* Task description
In the interview below on scaling community, how many in-person events were Duolingo community members holding each week before Covid?

Member-only story
Can you really scale community?: A chat with Laura Nestler

“Community is not transactional by nature. Humans seek to connect on a deeper level. They’re looking for validation or for support or for something bigger than themselves.
Now that community is such a buzzword. Everyone wants it and they want it quickly. We have more levers than ever, and they work. But when you growth hack with incentives, what you gain in volume, you erode in authenticity.” — Laura Nestler via the Get Together podcast
So what are our options if we want to grow an authentic community that aligns with business goals and is valuable to community members? If anyone knows how to scale community collaboration and connection, it’s Duolingo’s Global Head of Community, Laura Nestler. (Laura also helped shape Yelp’s community-driven growth!) Pre-Covid, Duolingo community members were holding over 700 in-person events per week. Her team made a hard pivot, shifting to online events, and ramped up to 300 online events in a short period! I reached out to Laura to see if she could help us understand how to thoughtfully scale community programs (and get the resources needed to do this in a healthy way).
I know it took lots of testing and time to find the right events model that could scale. What kept you going? How did you know it would work?

* Recorded information
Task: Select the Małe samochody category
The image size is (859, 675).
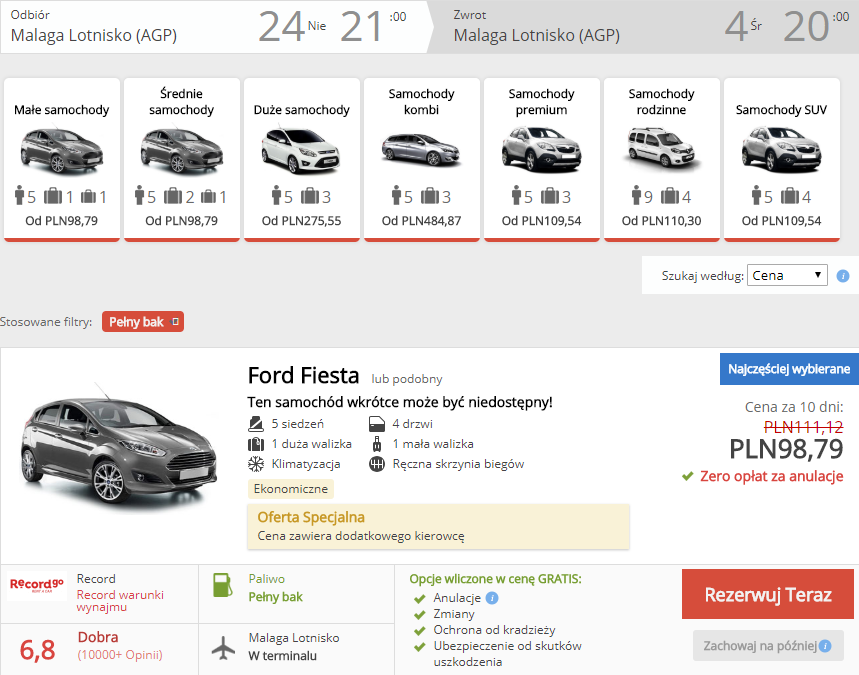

* Task output
Over 700 in-person events per week.